Local officials have exterminated thousands of rats in her room and neighboring areas.
While authorities are trying to keep track of a San Francisco woman who was breeding rats in her room at a residential hotel and releasing them in public parks, they say their hands are tied as far as trying to stop her.
She’s been nicknamed “Rat Girl” by the people who’ve followed her behavior over the years. But officials told KTVU the situation is no laughing matter because her affection for rats could endanger her health and the health of the San Francisco public.
KTVU on Thursday obtained video shot in April of 2011 of a room in a Minna Street SRO hotel packed with piles of filthy clothes, a dirty mattress and dozens of rats, burrowing in and out of the debris.
Animal Care and Control officials say the then-resident — a 43 year-old woman known as “Erica J.” — bred hundreds of rats in the room.
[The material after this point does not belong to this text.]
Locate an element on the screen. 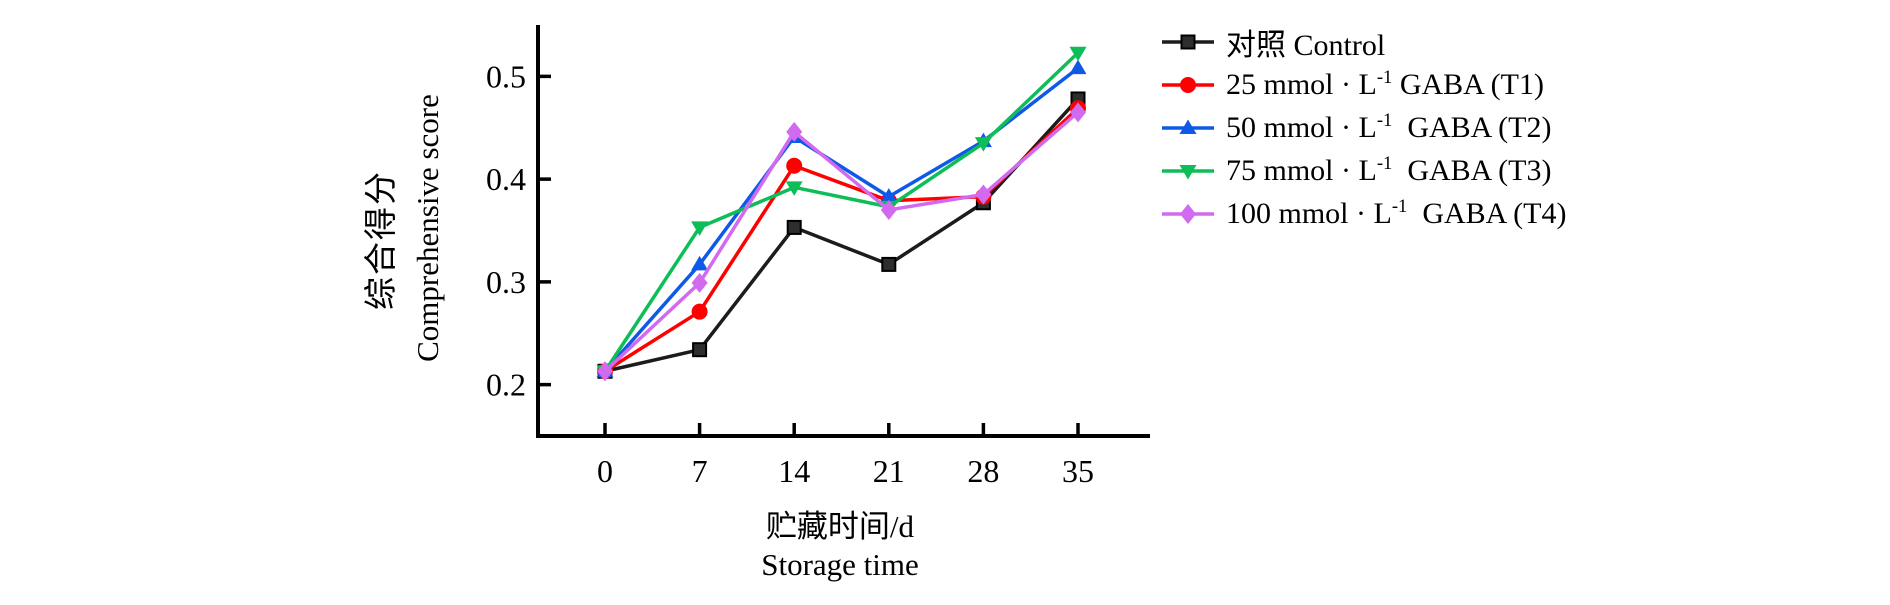 The height and width of the screenshot is (605, 1890). series-4-line is located at coordinates (842, 242).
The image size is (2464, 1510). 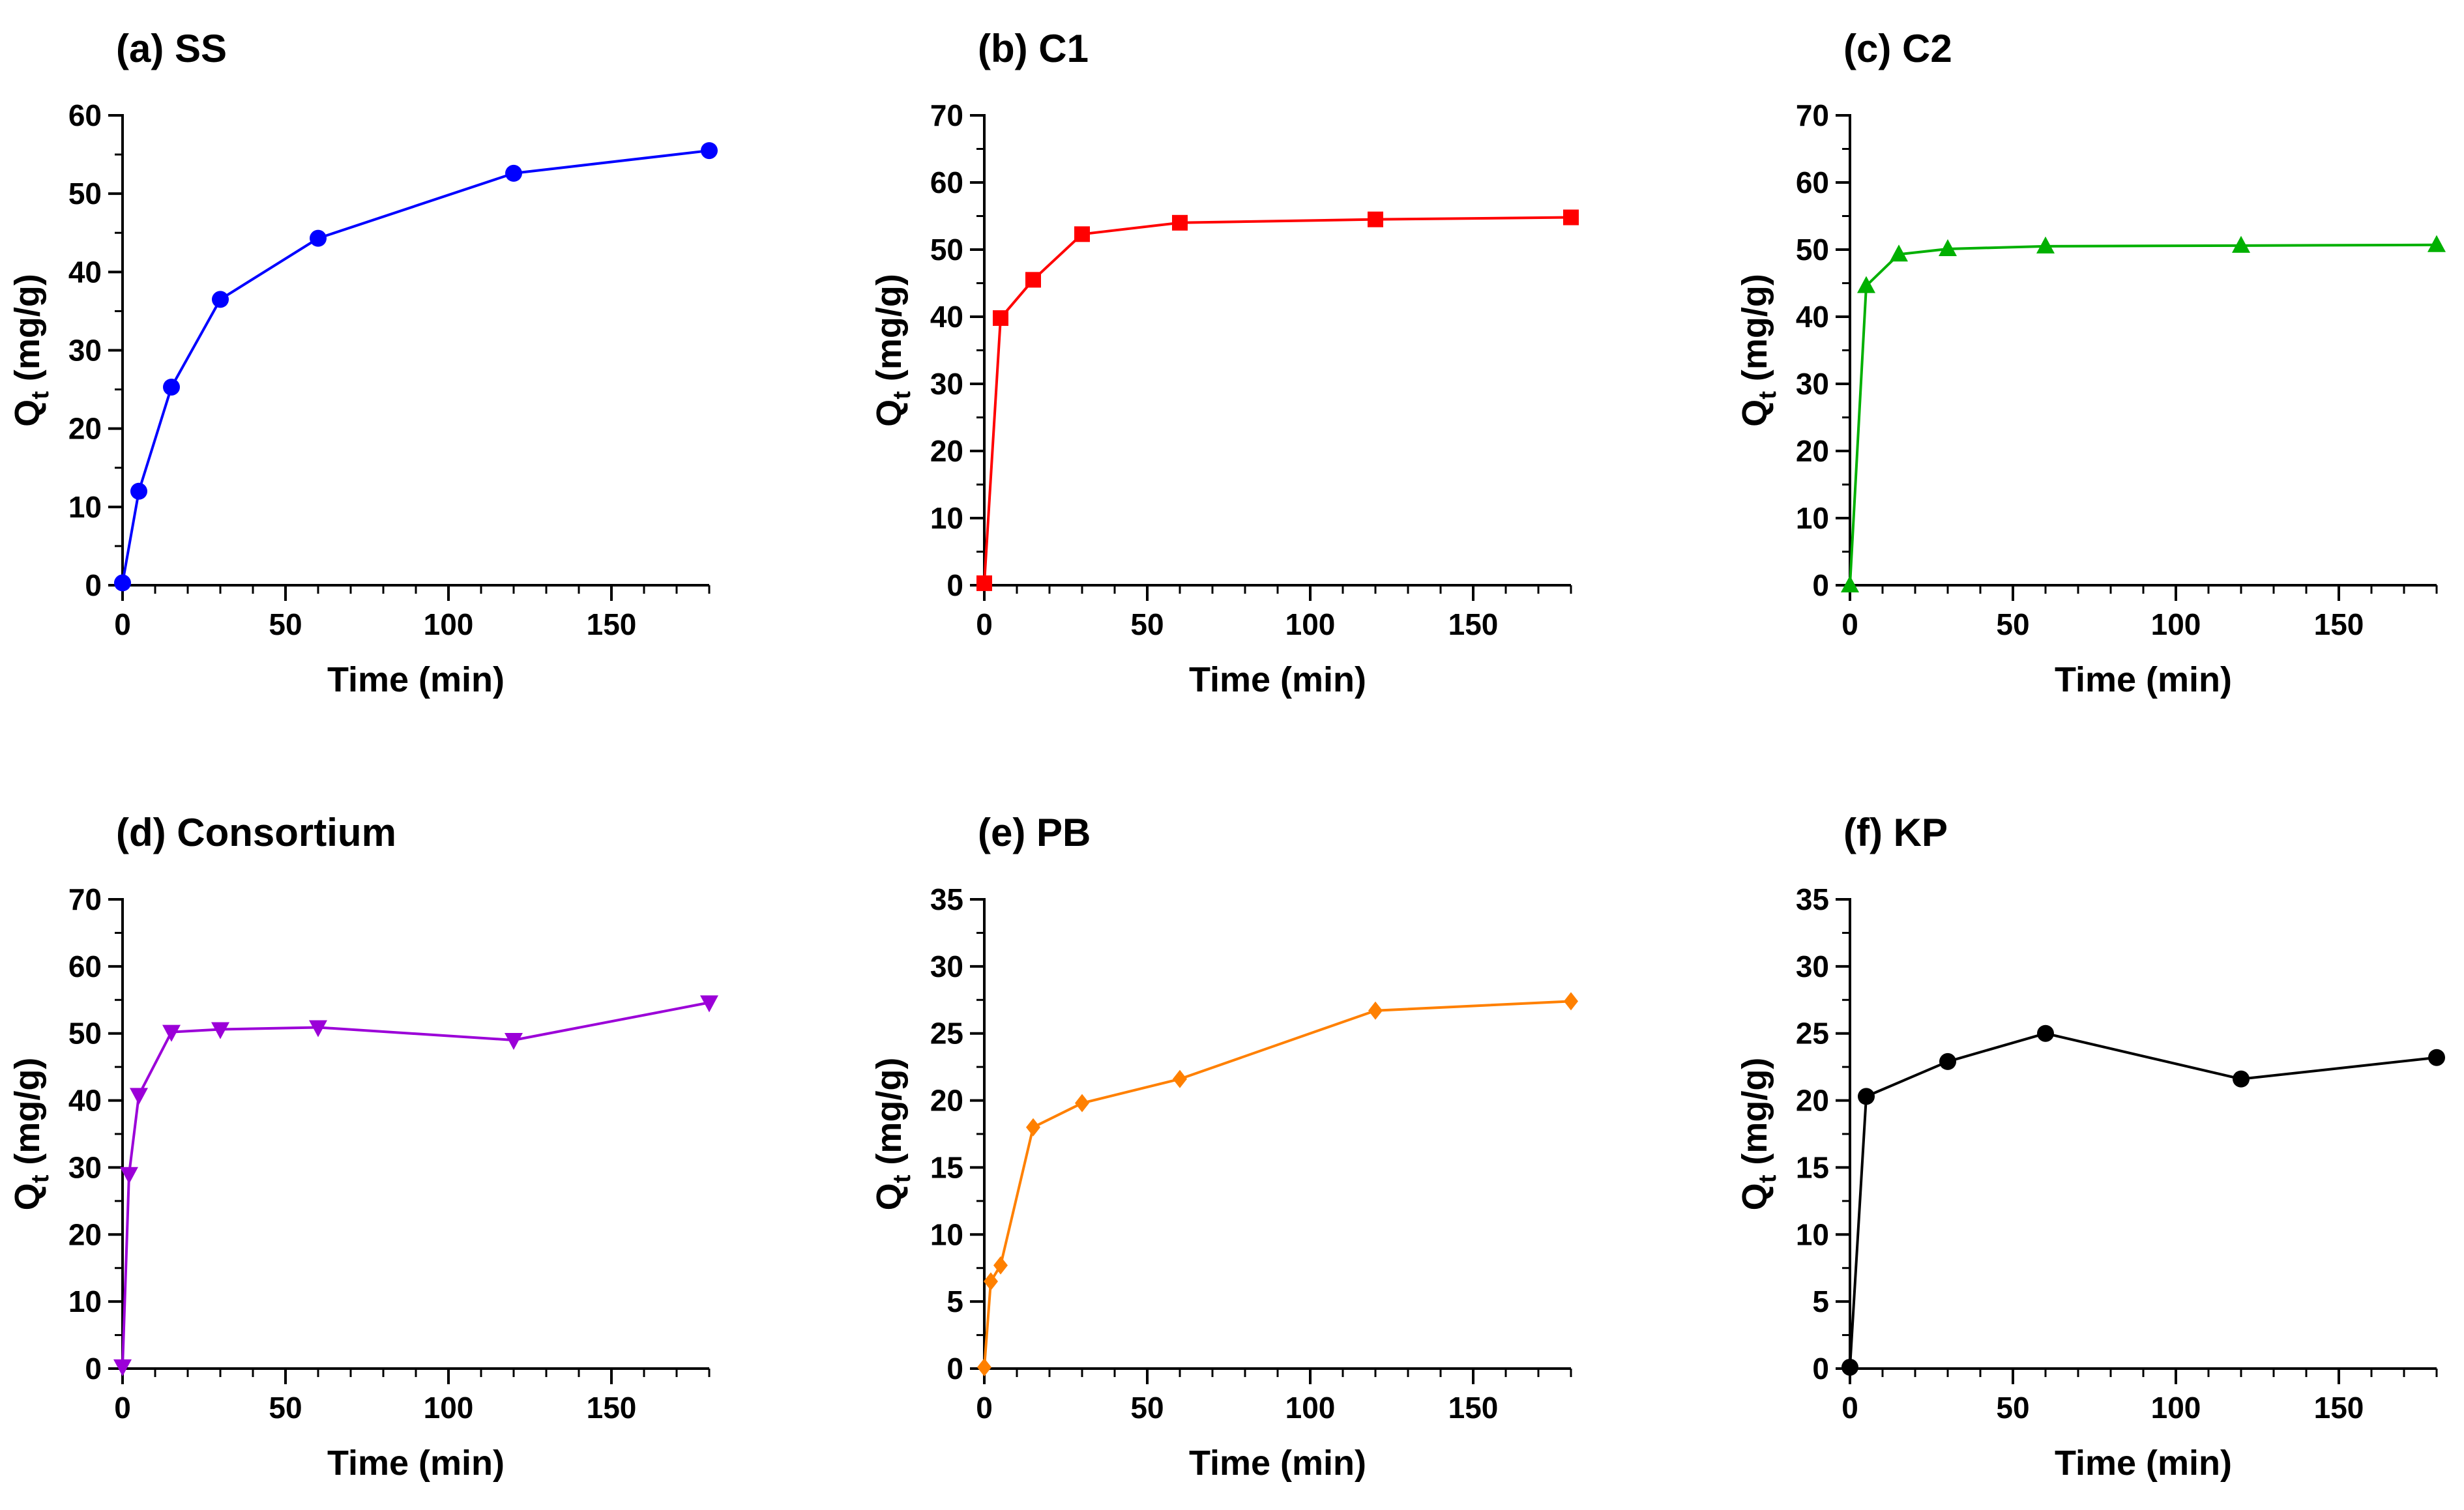 What do you see at coordinates (1034, 832) in the screenshot?
I see `panel-title: (e) PB` at bounding box center [1034, 832].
San Francisco’s Public Health Department told KTVU that by the end of May, 2011, it had exterminated a thousand rats in the room and neighboring areas.
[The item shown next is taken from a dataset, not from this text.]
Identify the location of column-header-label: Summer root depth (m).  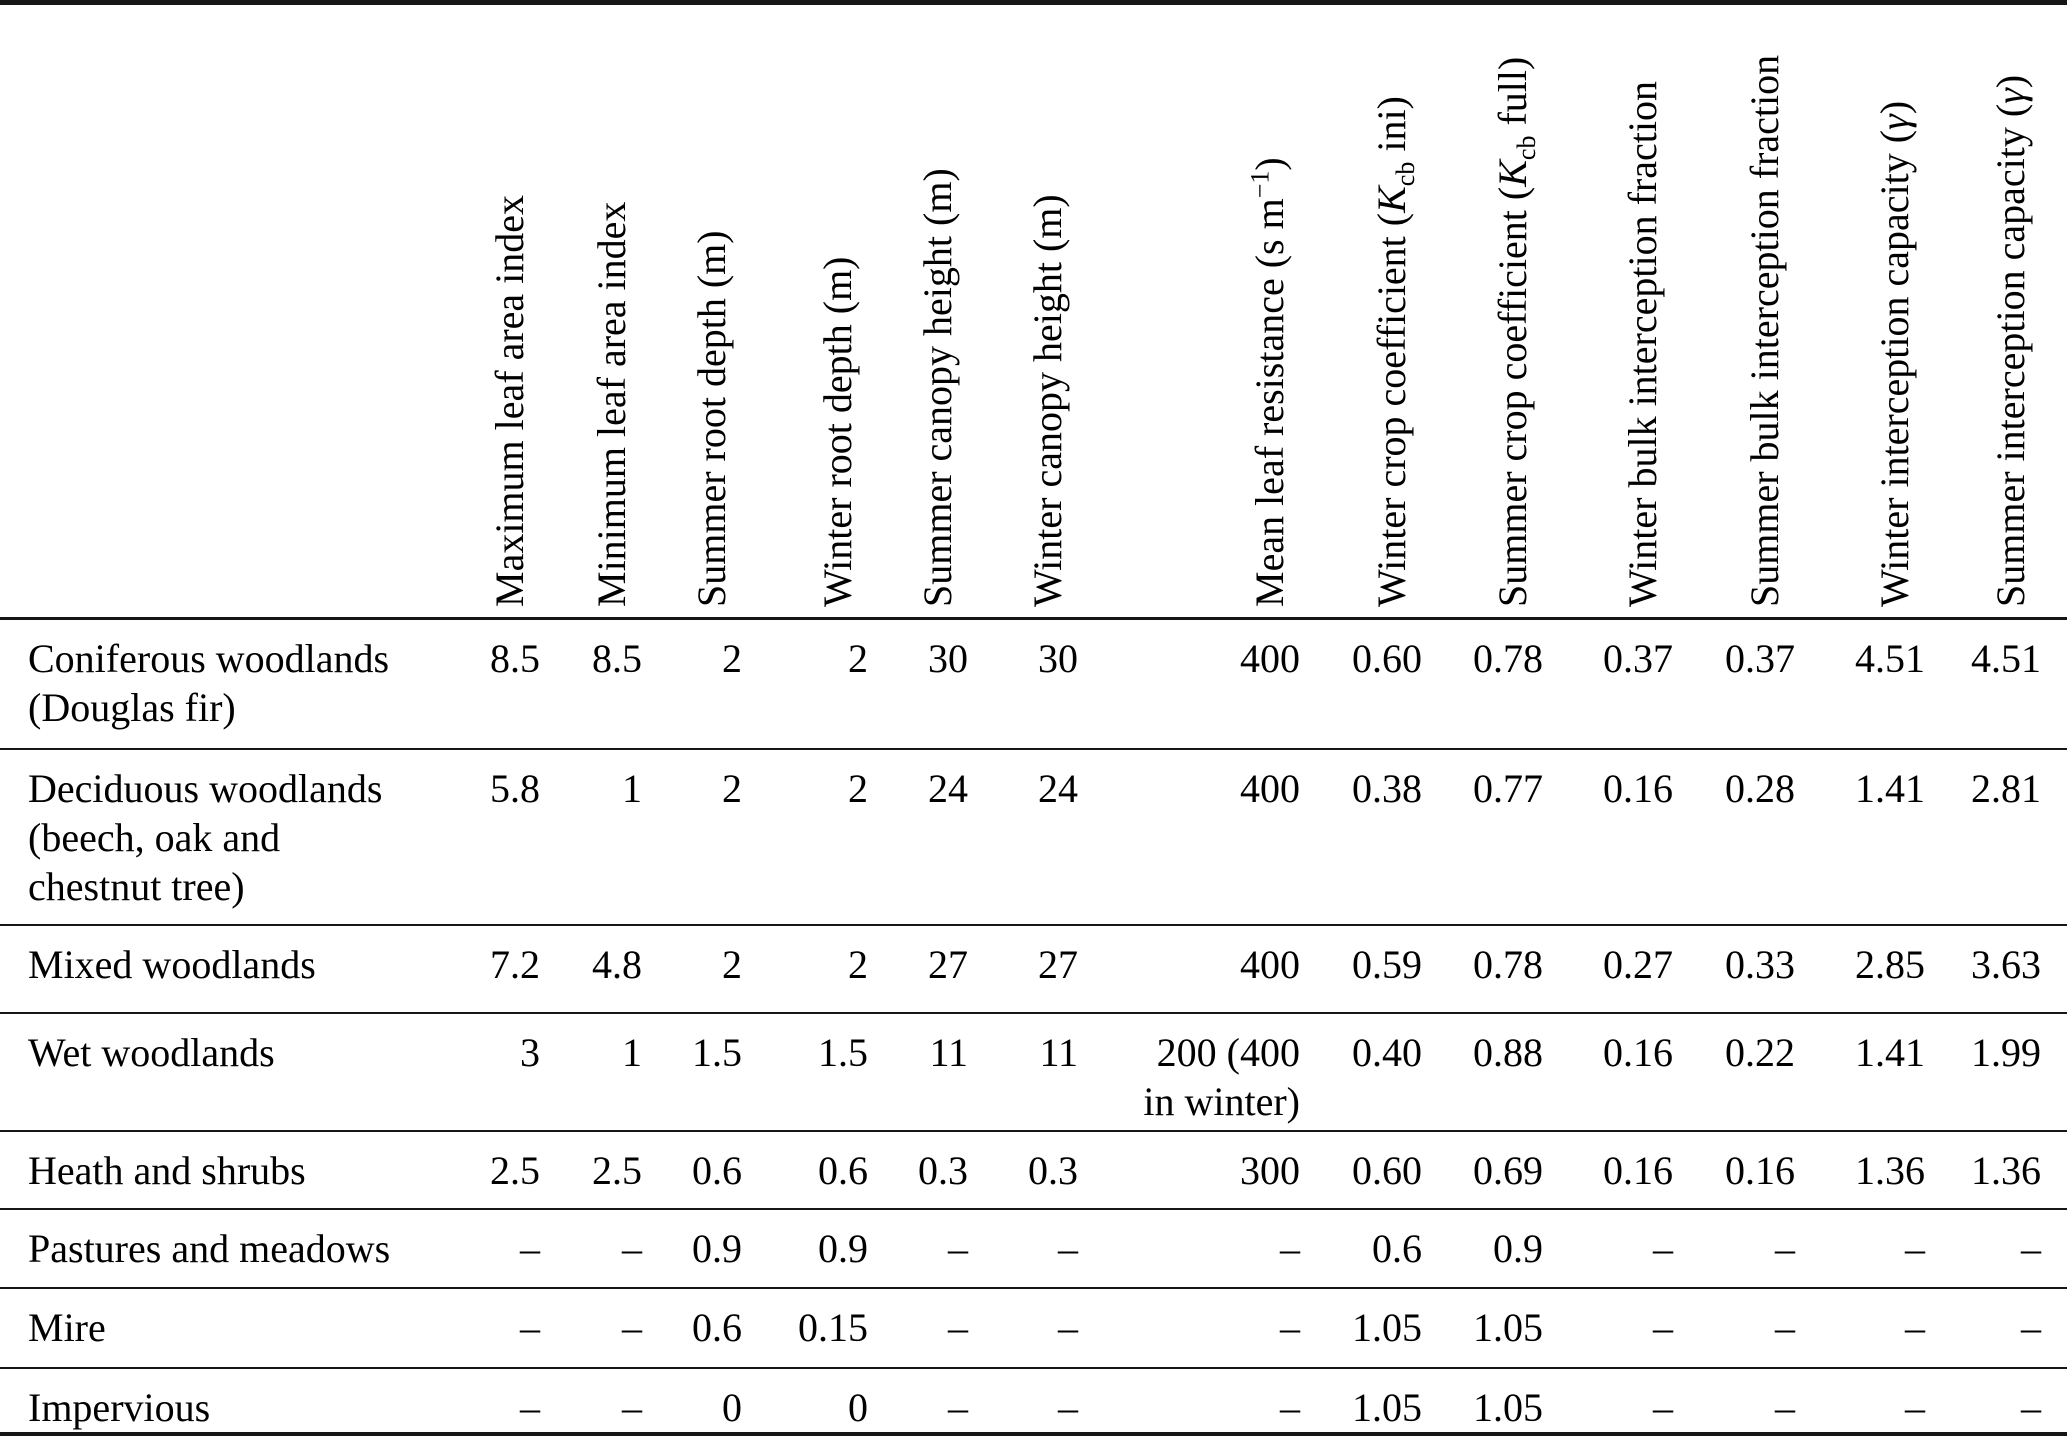
(712, 418).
“The rats have actually burrowed into other people’s rooms. They can carry disease, they can carry parasites,” said Animal Care & Control Captain Denise Bongiovanni. “I was immediately concerned for the well-being of Erica. I believe that there’s a serious underlying mental health issue that needs to be addressed and it seems to be unresolved.”
Bongiovanni said that in the last three years, Erica J’s social worker, landlords and members of the public have reported her for breeding the rodents.
At one point, Bongiovanni said Erica J. lived under a Japantown pedestrian bridge and brought her rats with her…
Animal Care & Control Department head Rebecca Katz told KTVU her department often has trouble tracking down Erica J. and said prosecuting her under the municipal code is unlikely to solve the problem. Bongiovanni said the woman needs treatment to prevent her behavior from harming herself, others and the rats.
“We understand that Erica has housing again in the city and I can only imagine that this situation is probably going to continue wherever she lives until she gets the help that she needs,” said Bongiovanni.